__WORK REQUIRED__. Give again, word for word, every line below from the one that has "Task: Click Blackhole" through the one that has "Task: Click the", both included, and no others.

__DATA SECTION__.
================================

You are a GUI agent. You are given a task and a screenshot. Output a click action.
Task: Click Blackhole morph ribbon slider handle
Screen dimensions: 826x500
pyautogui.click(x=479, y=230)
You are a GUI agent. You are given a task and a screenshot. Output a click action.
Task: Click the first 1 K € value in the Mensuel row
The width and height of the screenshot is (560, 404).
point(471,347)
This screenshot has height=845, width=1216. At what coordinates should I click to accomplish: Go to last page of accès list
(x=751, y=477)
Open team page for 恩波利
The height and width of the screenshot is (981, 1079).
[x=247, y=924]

================================

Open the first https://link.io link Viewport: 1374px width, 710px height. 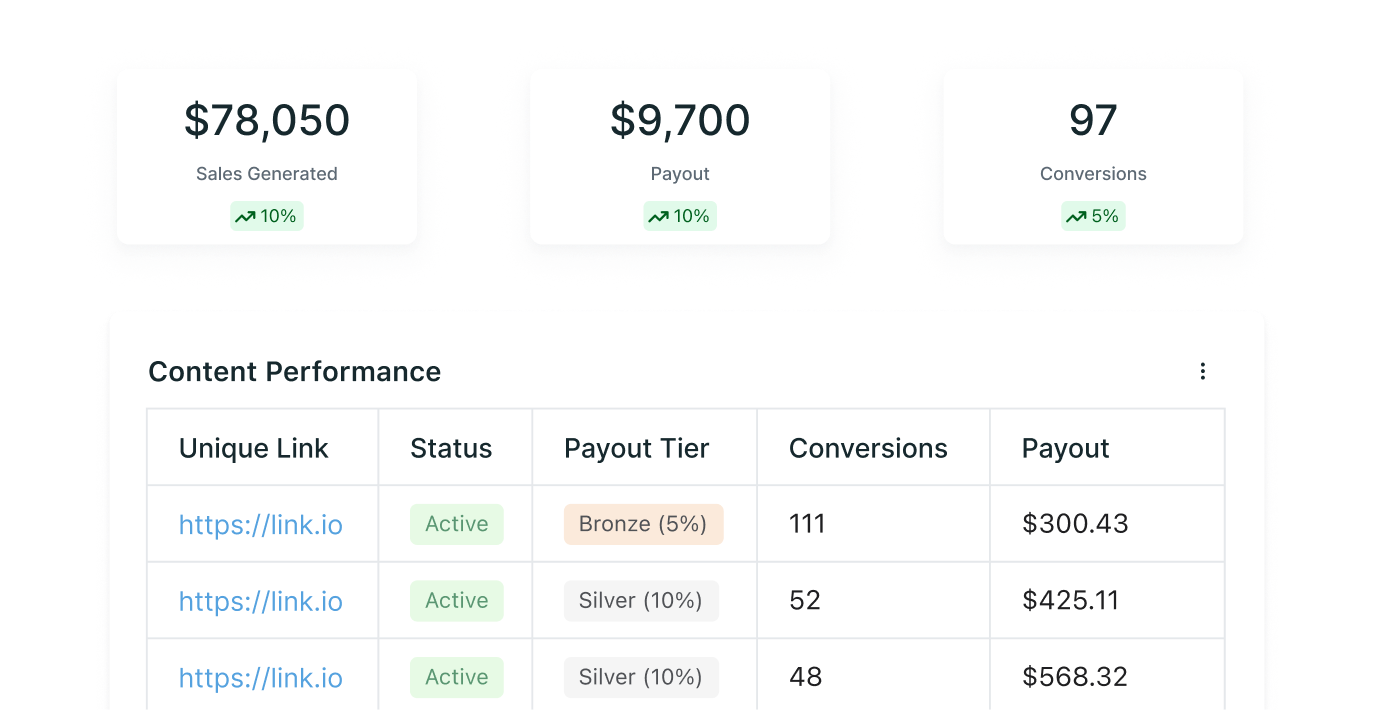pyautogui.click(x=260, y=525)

================================

__EXERCISE OUTPUT__.
Task: Click Blackhole morph ribbon slider handle
Screen dimensions: 826x500
pyautogui.click(x=479, y=230)
You are a GUI agent. You are given a task and a screenshot. Output a click action.
Task: Click the first 1 K € value in the Mensuel row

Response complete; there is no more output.